Unfortunately, Banaue was hard to watch because the source film is very poor quality.  It has a thick tinting around the edges that severely restricts the viewing area.  I’m not sure if the tinting was a result of film deterioration, or if it was deliberate, to give it a dreamy “long long time ago” quality.  Very strange.

(For a more watchable movie filmed at and around the Banaue rice terraces, see Batad (2006))

Also, Banaue is in Tagalog, without English subtitles, so I couldn’t really follow the story at all.  On the other hand, there are other Tagalog films that are easier to follow, I think due to their more modern contexts.  Such as these two…

Tatlong Taong Walang Diyos (“Three Years Without God”) (1976), directed by Mario O’Hara, and also starring Aunor and De Leon.  It makes sense that the two greatest movies about the Philippines during WW2 are Filipino productions.  This and Oro, Plata, Mata.  It’s disappointing that Hollywood has all but ignored the subject during the past 50 years.
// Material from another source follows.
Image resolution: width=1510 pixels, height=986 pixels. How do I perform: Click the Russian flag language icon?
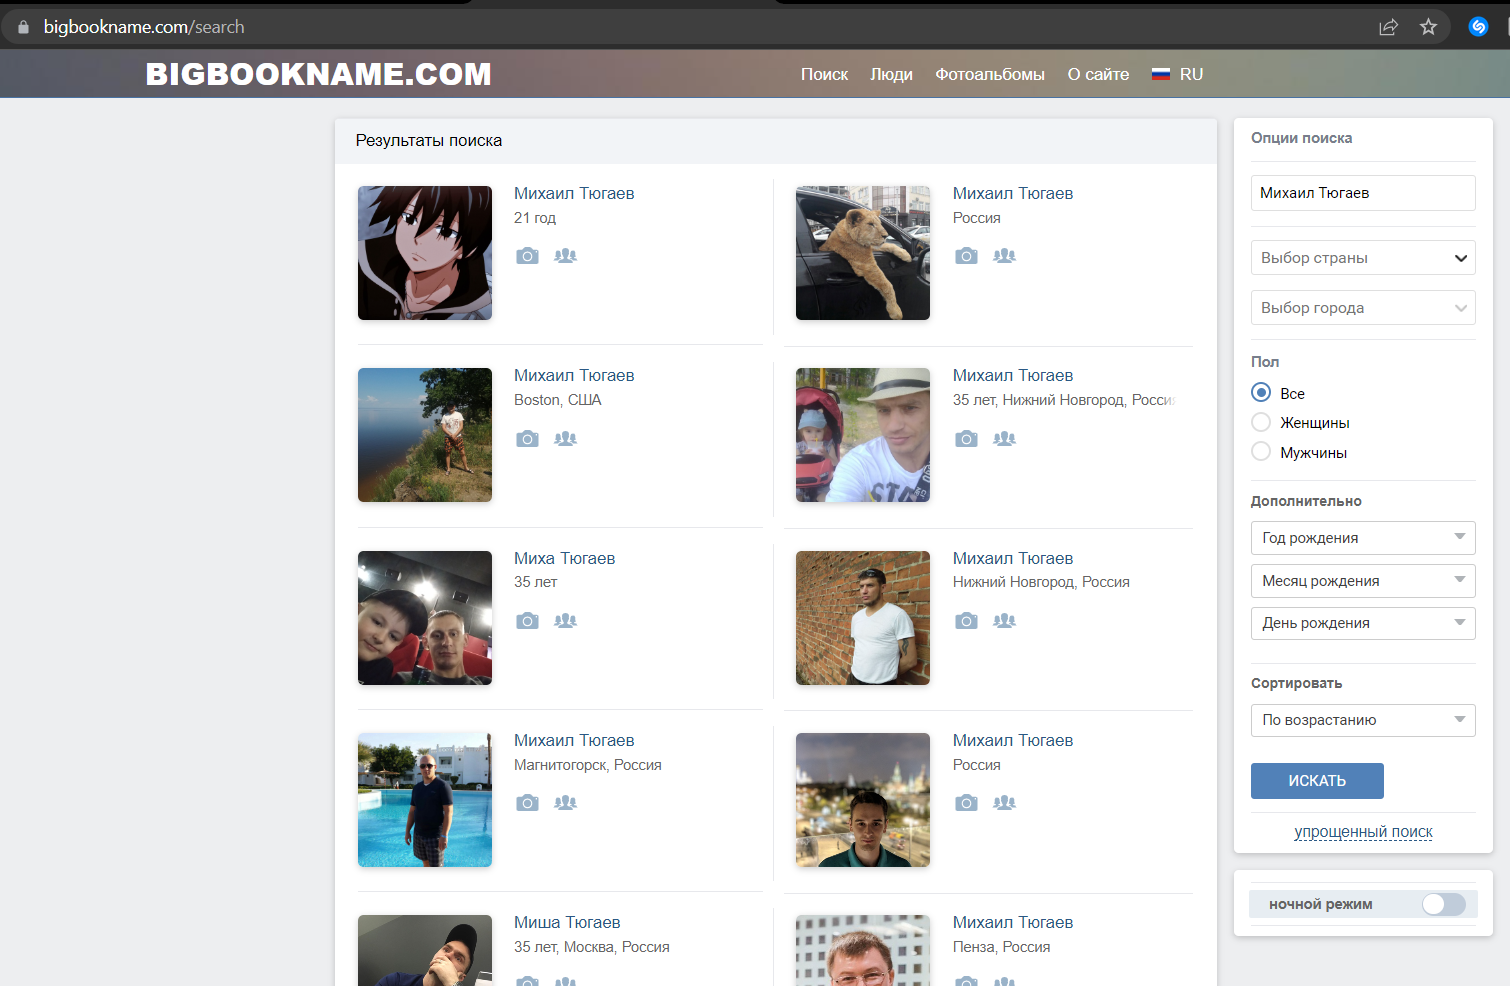[1161, 74]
Medal of Valor: Lt. Jack Moreno (1991), directed by Garcia and Nuqui.  Apparently based on a true story, this is about a Filipino army officer’s exploits of bravery while hunting down and defending against communist rebels in the jungles of the Philippines.  If I hadn’t known what it was about before I watched it, I would have thought it was a Vietnam War action movie.  Excellent jungle.


One Response to ““samurai ghouls led by a green-skinned tyrant in a groovy skull castle” and more”

  1. I grew up on a diet of Doug McClure movies. Ahhh, the glory days of UHF stations and “ABC Afternoon Movie Theme Weeks”.